大林組と米国大手の設計事務所“HKS”が、「北海道ボールパーク(仮称)」の設計・施工を一括受注:受注動向
北海道日本ハムファイターズが、北海道北広島市で計画している新球場構想で、大林組とHKSが共同で設計・施工を受注したことが明らかになった。
大林組は、北海道日本ハムファイターズが北海道北広島市で計画を進める新球場「北海道ボールパーク(仮称)」の建設工事を、米国ダラスに本社を有する大手建築設計事務所「HKS」と共同で、設計・施工を一括で受注したことを明らかにした。
日本最大級の可動屋根と開放的なガラス壁面を提案
新球場は、日本ハムと北海道日本ハムファイターズが約600億円の総事業費をかけて目指す「スポーツと生活が近くにある、心と体の健康を育むコミュニティー」のシンボルとなる施設。計画地は、北海道北広島市共栄(きたひろしま総合運動公園)で、球団の親会社日本ハムが2018年10月31日に正式発表していた。
入札は、技術提案型の総合評価方式で、設計・施工者を一括で選定することになっていたため、大林組は球場設計を多く手掛けてきたHKSと共同で応札した。HKSはこれまでに、現在建設中のテキサス・レンジャーズ本拠地「Globe Life Field」やミルウォーキー・ブルワーズ本拠地「Miller Park」など、数多くのスタジアムの設計実績がある。

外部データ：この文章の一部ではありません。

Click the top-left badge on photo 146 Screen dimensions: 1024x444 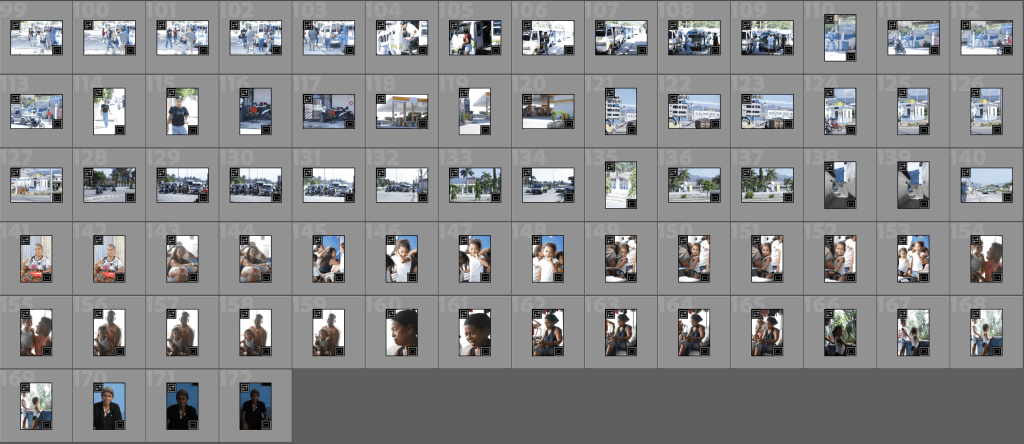click(x=390, y=241)
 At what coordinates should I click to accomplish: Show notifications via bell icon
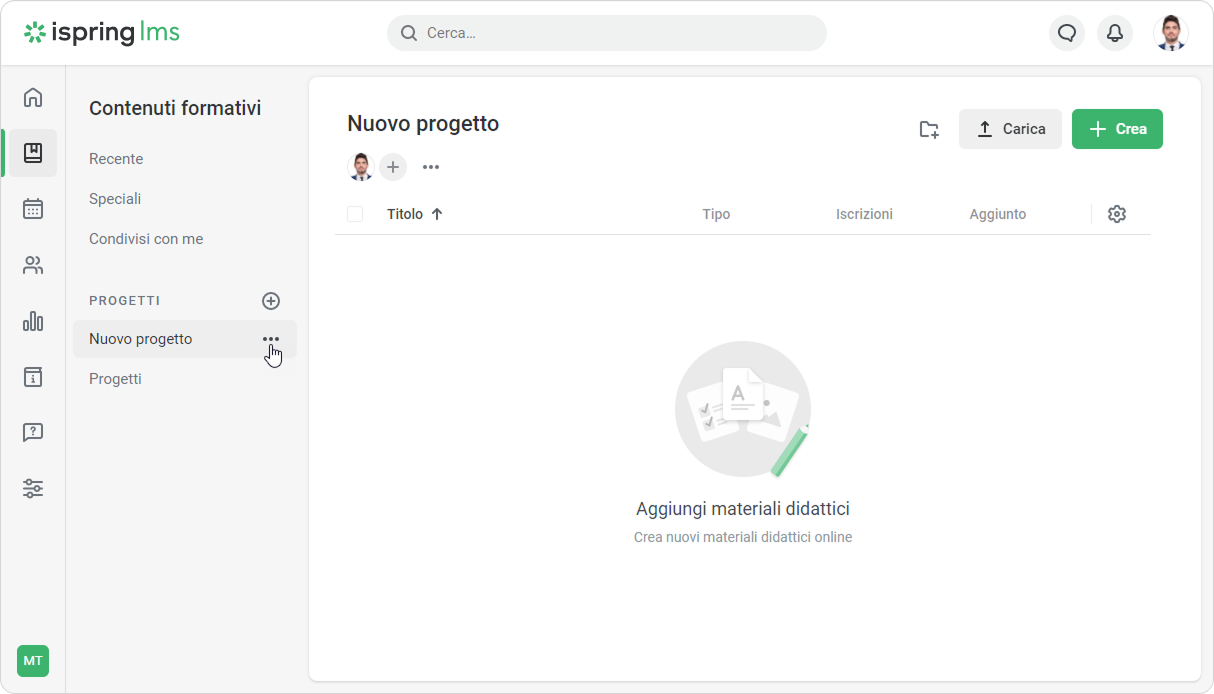click(1114, 33)
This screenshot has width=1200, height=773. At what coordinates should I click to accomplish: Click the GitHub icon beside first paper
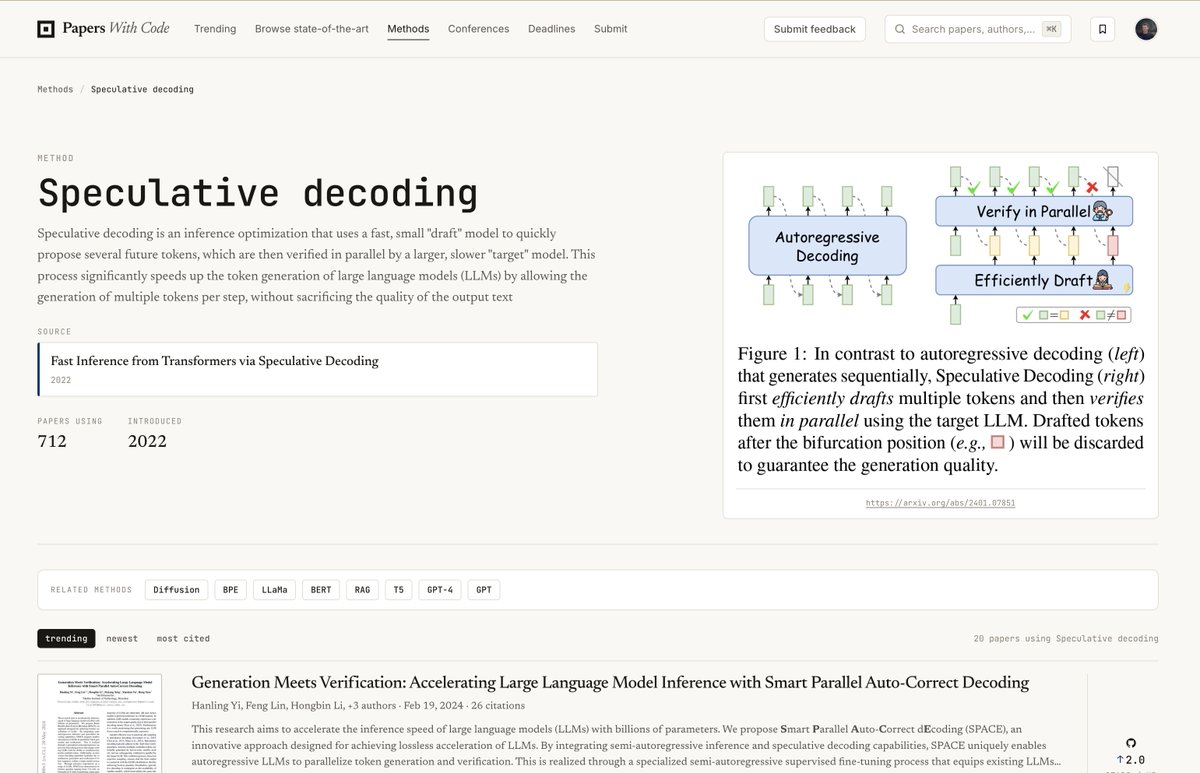1131,743
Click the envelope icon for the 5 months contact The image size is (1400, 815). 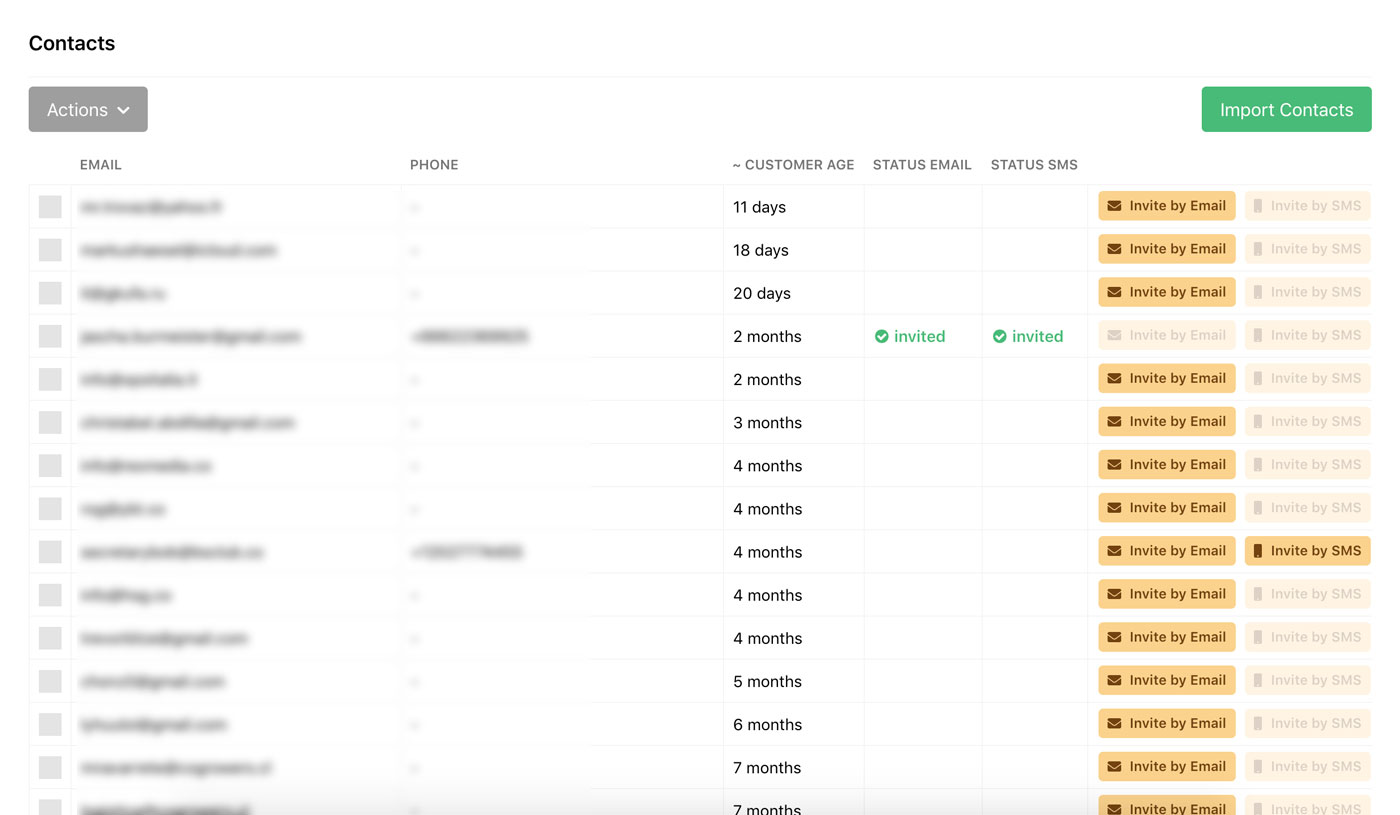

同施設は、「“北海道のシンボル”となる空間を創造する」をコンセプトに、食とスポーツを有機的に融合させることで健康を育み、ファイターズのフランチャイズである北海道の道民、市民、ファンが愛着と誇りを持てる施設を目指す。さらに選手のパフォーマンスが最大限に生かされるスタジアムを中心に据え、国際競争力を有するライブ・エンタテイメントタウンの実現も求められていた。
両社は、HKSの豊富な実績に基づく「発想力」と、大林組の高い「技術力」を組み合わせることで、北海道にふさわしい豊かな自然環境を生かしたボールパークを提案。スタジアムの収容可能人数は3万5000人で、快適な観戦環境の確保と天然芝フィールドの実現を目的に、日本最大級の可動屋根と開放的なガラス壁面を採用し、特徴的な外観でありながら周囲の自然環境に溶け込むデザイン。また、多様な観戦スタイルの提案やフィールドが見渡せる360度コンコースの採用など、新たな観戦体験も計画としている。
工期は、2018年11月に基本設計および実施設計に順次入り、着工は2020年春ごろ。33カ月間の工期を経て2023年1月の竣工、同年3月の開業が予定されている。北海道ボールパークの規模は、地下1階・地上4階建て、RC・S造で、建築面積は約5万m2(平方メートル)、延べ床面積は約10万m2。
なお、施主は、北海道日本ハムファイターズ、日本ハムに加えて、両者と電通が設立した準備会社「北海道ボールパーク」。北海道ボールパークは敷地計画から球場のデザイン、関係各所との協議・検討、事業面におけるフィジビリティスタディーなどを担う。